#### TASK TO COMPLETE
Every record below should be printed exactly as given.

#### EXTRACTED RECORDS
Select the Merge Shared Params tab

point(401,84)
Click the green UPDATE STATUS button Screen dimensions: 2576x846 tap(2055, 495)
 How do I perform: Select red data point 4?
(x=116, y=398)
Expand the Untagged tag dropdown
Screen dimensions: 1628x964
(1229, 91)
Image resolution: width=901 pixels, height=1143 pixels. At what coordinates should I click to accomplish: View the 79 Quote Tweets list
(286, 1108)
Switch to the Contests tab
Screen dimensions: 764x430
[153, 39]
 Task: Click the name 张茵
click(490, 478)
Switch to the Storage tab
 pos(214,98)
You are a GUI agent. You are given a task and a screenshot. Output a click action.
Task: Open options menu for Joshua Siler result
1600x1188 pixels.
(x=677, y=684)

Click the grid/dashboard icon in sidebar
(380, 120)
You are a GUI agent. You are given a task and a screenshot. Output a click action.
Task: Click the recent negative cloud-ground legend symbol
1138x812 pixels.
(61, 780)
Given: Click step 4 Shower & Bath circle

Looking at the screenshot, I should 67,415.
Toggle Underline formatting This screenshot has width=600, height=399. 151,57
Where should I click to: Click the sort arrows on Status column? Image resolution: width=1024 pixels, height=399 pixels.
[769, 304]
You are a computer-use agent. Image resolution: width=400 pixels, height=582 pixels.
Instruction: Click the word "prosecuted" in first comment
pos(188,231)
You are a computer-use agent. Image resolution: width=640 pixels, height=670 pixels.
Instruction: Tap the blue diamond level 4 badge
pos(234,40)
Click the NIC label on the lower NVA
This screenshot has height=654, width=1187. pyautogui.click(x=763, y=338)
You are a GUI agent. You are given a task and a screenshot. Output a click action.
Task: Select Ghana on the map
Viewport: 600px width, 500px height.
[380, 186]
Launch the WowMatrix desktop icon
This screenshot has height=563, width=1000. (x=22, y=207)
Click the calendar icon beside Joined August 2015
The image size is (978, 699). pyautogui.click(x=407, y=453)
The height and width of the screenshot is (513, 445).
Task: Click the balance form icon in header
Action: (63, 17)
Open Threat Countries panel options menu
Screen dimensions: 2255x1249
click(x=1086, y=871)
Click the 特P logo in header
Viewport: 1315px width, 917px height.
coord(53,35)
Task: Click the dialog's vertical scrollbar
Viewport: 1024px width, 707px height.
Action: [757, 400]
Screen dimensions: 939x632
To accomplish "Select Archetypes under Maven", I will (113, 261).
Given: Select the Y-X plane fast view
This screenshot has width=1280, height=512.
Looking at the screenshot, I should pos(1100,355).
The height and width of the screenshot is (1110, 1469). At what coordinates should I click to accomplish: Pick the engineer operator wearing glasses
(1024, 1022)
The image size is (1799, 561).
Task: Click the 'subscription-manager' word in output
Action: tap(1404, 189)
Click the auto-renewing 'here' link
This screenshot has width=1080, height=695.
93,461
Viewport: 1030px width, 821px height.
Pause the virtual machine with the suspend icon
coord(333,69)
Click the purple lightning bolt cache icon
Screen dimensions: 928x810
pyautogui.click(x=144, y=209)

#### RESPONSE FOR THIS EXERCISE
Select the Merge Shared Params tab

point(401,84)
Click the green UPDATE STATUS button Screen dimensions: 2576x846 tap(2055, 495)
 How do I perform: Select red data point 4?
(x=116, y=398)
Expand the Untagged tag dropdown
Screen dimensions: 1628x964
(1229, 91)
Image resolution: width=901 pixels, height=1143 pixels. At what coordinates should I click to accomplish: View the 79 Quote Tweets list
(286, 1108)
Switch to the Contests tab
Screen dimensions: 764x430
[153, 39]
 Task: Click the name 张茵
click(490, 478)
Switch to the Storage tab
 pos(214,98)
You are a GUI agent. You are given a task and a screenshot. Output a click action.
Task: Open options menu for Joshua Siler result
1600x1188 pixels.
(x=677, y=684)

Click the grid/dashboard icon in sidebar
(380, 120)
You are a GUI agent. You are given a task and a screenshot. Output a click action.
Task: Click the recent negative cloud-ground legend symbol
1138x812 pixels.
(61, 780)
Given: Click step 4 Shower & Bath circle

Looking at the screenshot, I should 67,415.
Toggle Underline formatting This screenshot has width=600, height=399. 151,57
Where should I click to: Click the sort arrows on Status column? Image resolution: width=1024 pixels, height=399 pixels.
[769, 304]
You are a computer-use agent. Image resolution: width=400 pixels, height=582 pixels.
Instruction: Click the word "prosecuted" in first comment
pos(188,231)
You are a computer-use agent. Image resolution: width=640 pixels, height=670 pixels.
Instruction: Tap the blue diamond level 4 badge
pos(234,40)
Click the NIC label on the lower NVA
This screenshot has height=654, width=1187. pyautogui.click(x=763, y=338)
You are a GUI agent. You are given a task and a screenshot. Output a click action.
Task: Select Ghana on the map
Viewport: 600px width, 500px height.
[380, 186]
Launch the WowMatrix desktop icon
This screenshot has height=563, width=1000. (x=22, y=207)
Click the calendar icon beside Joined August 2015
The image size is (978, 699). pyautogui.click(x=407, y=453)
The height and width of the screenshot is (513, 445).
Task: Click the balance form icon in header
Action: (63, 17)
Open Threat Countries panel options menu
Screen dimensions: 2255x1249
click(x=1086, y=871)
Click the 特P logo in header
Viewport: 1315px width, 917px height.
coord(53,35)
Task: Click the dialog's vertical scrollbar
Viewport: 1024px width, 707px height.
Action: [757, 400]
Screen dimensions: 939x632
To accomplish "Select Archetypes under Maven", I will (113, 261).
Given: Select the Y-X plane fast view
This screenshot has width=1280, height=512.
Looking at the screenshot, I should pos(1100,355).
The height and width of the screenshot is (1110, 1469). At what coordinates should I click to accomplish: Pick the engineer operator wearing glasses
(1024, 1022)
The image size is (1799, 561).
Task: Click the 'subscription-manager' word in output
Action: tap(1404, 189)
Click the auto-renewing 'here' link
This screenshot has width=1080, height=695.
93,461
Viewport: 1030px width, 821px height.
Pause the virtual machine with the suspend icon
coord(333,69)
Click the purple lightning bolt cache icon
Screen dimensions: 928x810
pyautogui.click(x=144, y=209)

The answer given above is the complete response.